Levels data examples:
Stock prices: $100, $103, $107, $104, $108
Monthly revenue: $50K, $52K, $55K, $53K, $57K
Customer count: 1,000, 1,050, 1,120, 1,090, 1,150
Differences data (what changed):
Stock returns: +3%, +3.9%, -2.8%, +3.8%
Revenue growth: +4%, +5.8%, -3.6%, +7.5%
Customer growth: +50, +70, -30, +60
Think of it this way:
- Levels = Prices (where you are)
- Differences = Returns (how much you changed)
When you calculate correlations using differences instead of levels, something magical happens:
The fake correlation disappears! The differences data shows what we'd expect from random, unrelated series — correlations hovering around zero.1
Study differences, not levels
Computing differences between consecutive data points removes the long-term trend that creates fake correlations. Instead of asking "do revenue and Netflix subscribers both go up?" you ask "when Netflix adds subscribers, does our revenue change?"
Warning signs you're seeing trending noise:
Correlations above 0.8 between any trending variables
Correlations that get stronger as you add more historical data
No plausible reason why changes in X would cause changes in Y
The fix:
Convert to differences first: analyze month-to-month changes, not cumulative totals
Compare both views: high correlation in levels, but low correlation in differences is generally a bad sign
Demand business logic: if you can't explain why the relationship exists, it probably doesn't
Your time series correlation reality check
Time series correlation analysis is one of the most commonly misused statistical tools in business.
The longer your trending time series, the more likely you are to find meaningless correlations that feel statistically significant.
Before basing any important business decisions on time series correlations, ask two questions:
Does the relationship hold across different time periods? Real relationships should be relatively stable, not just artifacts of one trending period.
Can you explain why changes in X would cause changes in Y? If there's no plausible mechanism, you're probably seeing trending noise.
Used correctly, time series analysis is incredibly powerful. Used incorrectly, it will lead you to restructure your business around Netflix's subscriber growth.
This is Part 6 of our 9-part series on statistical fallacies. Subscribe below for more:
Next time: We'll examine how the simple act of cropping a chart can turn statistical molehills into mountains.
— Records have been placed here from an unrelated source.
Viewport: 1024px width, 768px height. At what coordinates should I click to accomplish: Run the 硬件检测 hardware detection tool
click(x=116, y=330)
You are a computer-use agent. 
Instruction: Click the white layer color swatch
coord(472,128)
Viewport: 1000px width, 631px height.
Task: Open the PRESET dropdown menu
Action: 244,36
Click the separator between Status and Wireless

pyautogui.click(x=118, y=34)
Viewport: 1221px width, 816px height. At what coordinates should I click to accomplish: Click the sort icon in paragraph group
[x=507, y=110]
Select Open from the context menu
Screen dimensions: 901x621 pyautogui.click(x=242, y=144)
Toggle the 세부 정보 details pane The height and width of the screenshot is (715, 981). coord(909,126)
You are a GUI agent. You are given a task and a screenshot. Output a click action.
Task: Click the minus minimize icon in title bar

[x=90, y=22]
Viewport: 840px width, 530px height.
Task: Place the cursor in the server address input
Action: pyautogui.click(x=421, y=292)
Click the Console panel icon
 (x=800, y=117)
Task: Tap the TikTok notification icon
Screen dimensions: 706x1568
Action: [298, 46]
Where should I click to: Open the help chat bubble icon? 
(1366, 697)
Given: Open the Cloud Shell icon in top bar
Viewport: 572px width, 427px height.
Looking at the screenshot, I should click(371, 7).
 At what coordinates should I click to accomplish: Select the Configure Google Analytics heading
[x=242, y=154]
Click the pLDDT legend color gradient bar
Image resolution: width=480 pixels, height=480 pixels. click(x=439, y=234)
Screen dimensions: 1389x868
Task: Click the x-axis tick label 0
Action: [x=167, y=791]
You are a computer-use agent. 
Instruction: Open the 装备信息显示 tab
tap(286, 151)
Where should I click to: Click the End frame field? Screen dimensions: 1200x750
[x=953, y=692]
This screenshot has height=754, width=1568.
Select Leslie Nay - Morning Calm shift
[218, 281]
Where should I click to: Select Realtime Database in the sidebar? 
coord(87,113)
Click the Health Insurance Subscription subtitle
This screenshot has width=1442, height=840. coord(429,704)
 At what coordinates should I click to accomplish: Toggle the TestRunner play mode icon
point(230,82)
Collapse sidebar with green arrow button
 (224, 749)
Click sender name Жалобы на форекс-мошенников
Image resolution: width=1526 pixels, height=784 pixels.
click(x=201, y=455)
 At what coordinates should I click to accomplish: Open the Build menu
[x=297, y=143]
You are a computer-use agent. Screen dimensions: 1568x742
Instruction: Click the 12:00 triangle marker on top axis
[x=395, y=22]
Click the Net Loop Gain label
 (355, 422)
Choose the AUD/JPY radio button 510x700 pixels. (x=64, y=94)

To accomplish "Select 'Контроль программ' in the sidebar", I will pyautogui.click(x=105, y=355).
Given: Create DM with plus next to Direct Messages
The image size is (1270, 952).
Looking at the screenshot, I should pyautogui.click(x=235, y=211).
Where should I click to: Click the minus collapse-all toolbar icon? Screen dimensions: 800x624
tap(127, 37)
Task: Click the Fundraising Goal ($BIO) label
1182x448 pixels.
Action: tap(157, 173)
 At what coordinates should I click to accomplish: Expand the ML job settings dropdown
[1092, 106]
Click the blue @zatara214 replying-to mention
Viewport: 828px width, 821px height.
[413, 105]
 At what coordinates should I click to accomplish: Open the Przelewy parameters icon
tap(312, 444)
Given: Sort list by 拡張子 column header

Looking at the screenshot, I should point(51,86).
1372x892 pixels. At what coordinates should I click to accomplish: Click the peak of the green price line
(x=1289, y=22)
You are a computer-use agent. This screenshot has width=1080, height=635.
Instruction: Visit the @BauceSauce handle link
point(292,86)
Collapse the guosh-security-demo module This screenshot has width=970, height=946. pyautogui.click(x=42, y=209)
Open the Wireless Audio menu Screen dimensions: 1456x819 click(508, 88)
I'll show you why axis truncation, the visual sleight of hand that makes 0.9% look like 900%, is the easiest way to fool both your audience and yourself, and how this deceptively simple trick amplifies the impact of every other statistical fallacy we've covered.
Catch up on the entire series:
Statistical fallacies that cost millions (and how to spot them)
Base rate blindness: how 90% accurate tests can be 90% wrong
Time series trickery: levels lie and differences tell the truth
Aside: We naively “differenced” in these examples by taking the arithmetic difference between the points. There are a bunch of other ways to difference data, like percentage differences or partial differences.
Our most astute readers will notice that while arithmetic and percentage differences solve this correlation problem, they also remove all trend information from the data. There are some differencing methods that try to straddle between these tradeoffs, like partial differencing, that you might be interested in.